Batch Mode Costs (Tier 1, per 1M tokens):

  • Input price (text, image, video): $0.05 (text / image / video), $0.15 (audio)
  • Output price (including thinking tokens): $0.20
  • Context caching price: $0.025 (text / image / video), $0.125 (audio), $1.00 / 1,000,000 tokens per hour (storage)
  • Grounding with Google Search: 1,500 RPD (free, limit shared with Flash RPD), then $35 / 1,000 requests

Rate Limits (Tier 1):

  • RPM (Requests Per Minute): 4,000
  • TPM (Tokens Per Minute): 4,000,000
  • RPD (Requests Per Day): No published rate limits
  • Batch Enqueued Tokens: 10,000,000

Gemini Embedding

Gemini Embedding is the newest embeddings model, more stable and with higher rate limits than previous versions.

  • Model code: gemini-embedding-001
  • Input token limit: 2,048
  • Output: Text embeddings (Flexible dimension size: 128 - 3072, Recommended: 768)

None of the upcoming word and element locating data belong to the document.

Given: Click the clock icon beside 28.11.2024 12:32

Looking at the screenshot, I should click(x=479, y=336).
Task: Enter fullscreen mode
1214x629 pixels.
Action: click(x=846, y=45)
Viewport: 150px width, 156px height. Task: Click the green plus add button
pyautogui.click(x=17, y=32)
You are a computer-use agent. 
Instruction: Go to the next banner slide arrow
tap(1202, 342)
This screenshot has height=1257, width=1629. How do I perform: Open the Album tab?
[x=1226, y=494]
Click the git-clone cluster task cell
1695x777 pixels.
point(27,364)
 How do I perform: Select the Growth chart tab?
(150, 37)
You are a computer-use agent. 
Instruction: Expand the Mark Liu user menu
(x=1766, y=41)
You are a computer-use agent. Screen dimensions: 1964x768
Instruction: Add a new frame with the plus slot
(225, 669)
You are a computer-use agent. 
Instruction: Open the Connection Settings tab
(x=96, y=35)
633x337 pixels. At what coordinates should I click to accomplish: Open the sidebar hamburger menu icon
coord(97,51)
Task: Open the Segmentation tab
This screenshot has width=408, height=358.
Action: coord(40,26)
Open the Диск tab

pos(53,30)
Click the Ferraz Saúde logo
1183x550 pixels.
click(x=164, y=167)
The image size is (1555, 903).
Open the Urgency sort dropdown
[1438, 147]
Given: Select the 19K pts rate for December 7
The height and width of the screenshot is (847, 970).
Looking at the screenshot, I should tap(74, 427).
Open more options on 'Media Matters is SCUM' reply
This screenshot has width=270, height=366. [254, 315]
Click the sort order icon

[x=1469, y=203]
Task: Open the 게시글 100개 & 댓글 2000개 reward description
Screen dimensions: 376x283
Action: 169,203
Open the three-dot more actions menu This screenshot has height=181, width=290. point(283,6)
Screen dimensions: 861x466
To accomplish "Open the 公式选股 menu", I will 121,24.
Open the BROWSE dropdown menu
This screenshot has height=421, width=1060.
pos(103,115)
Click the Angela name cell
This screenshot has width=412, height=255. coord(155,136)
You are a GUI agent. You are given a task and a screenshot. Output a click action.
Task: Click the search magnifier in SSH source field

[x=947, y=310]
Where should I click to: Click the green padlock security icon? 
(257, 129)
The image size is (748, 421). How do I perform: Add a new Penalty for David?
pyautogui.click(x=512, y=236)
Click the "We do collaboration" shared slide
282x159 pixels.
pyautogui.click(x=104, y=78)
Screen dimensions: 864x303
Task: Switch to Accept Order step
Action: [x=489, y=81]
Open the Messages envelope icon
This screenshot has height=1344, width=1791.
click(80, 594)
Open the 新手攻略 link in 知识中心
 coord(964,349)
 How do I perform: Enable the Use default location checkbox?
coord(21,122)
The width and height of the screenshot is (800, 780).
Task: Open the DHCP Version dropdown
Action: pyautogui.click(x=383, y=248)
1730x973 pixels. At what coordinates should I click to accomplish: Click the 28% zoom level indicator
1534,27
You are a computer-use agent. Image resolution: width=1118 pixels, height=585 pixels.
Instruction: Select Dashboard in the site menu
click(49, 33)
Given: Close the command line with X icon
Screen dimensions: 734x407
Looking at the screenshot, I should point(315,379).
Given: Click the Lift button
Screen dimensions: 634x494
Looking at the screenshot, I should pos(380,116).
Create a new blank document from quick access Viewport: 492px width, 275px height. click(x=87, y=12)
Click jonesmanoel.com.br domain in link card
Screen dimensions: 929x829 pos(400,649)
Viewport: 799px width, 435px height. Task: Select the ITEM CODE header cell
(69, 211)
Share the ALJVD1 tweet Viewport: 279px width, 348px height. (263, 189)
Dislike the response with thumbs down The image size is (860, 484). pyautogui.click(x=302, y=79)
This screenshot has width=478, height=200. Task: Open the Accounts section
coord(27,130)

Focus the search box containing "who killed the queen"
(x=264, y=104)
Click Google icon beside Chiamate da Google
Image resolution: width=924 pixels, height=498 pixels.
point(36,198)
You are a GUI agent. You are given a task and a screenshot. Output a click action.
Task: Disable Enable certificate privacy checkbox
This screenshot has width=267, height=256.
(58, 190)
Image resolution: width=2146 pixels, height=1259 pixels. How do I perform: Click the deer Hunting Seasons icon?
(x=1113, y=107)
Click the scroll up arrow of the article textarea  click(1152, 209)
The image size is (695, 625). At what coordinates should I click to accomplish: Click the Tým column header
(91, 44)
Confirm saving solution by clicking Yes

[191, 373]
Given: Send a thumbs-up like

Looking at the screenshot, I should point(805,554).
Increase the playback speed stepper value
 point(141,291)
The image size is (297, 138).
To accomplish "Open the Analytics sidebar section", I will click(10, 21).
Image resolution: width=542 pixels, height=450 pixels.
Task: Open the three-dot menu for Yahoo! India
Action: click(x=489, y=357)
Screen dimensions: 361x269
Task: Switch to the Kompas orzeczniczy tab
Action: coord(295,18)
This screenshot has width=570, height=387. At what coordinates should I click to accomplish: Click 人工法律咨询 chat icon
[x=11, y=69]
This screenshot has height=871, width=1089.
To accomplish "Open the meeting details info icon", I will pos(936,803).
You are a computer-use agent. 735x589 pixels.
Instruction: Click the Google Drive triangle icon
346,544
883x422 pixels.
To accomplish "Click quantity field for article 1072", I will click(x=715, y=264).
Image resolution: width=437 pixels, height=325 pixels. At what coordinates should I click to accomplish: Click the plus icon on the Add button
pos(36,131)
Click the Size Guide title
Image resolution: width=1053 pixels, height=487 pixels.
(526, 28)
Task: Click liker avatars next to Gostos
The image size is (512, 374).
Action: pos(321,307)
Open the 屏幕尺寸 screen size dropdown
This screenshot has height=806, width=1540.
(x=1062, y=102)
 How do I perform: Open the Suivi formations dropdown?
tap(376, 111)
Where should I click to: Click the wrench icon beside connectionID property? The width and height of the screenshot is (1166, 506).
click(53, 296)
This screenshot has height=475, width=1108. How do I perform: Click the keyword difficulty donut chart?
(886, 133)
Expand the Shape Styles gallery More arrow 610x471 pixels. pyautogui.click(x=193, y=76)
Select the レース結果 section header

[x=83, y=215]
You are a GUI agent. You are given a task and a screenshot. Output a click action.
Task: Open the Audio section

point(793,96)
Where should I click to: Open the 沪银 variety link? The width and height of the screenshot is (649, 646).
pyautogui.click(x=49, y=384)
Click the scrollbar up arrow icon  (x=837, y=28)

Standard API Costs (Tier 1, per 1M tokens):

  • Input price: $0.15

Batch Mode Costs (Tier 1, per 1M tokens):

  • Input price: $0.075

Rate Limits (Tier 1):

  • RPM (Requests Per Minute): 3,000
  • TPM (Tokens Per Minute): 1,000,000
  • RPD (Requests Per Day): No published rate limits
  • Batch Enqueued Tokens: No published rate limits

Batch Mode Details

Batch mode requests have their own rate limits, separate from non-batch API calls.

  • Concurrent batch requests: 100
  • Input file size limit: 2GB
  • File storage limit: 20GB
  • Enqueued tokens per model: The "Batch Enqueued Tokens" in the rate limits tables above represent the maximum number of tokens that can be enqueued for batch processing across all your active batch jobs for a given model.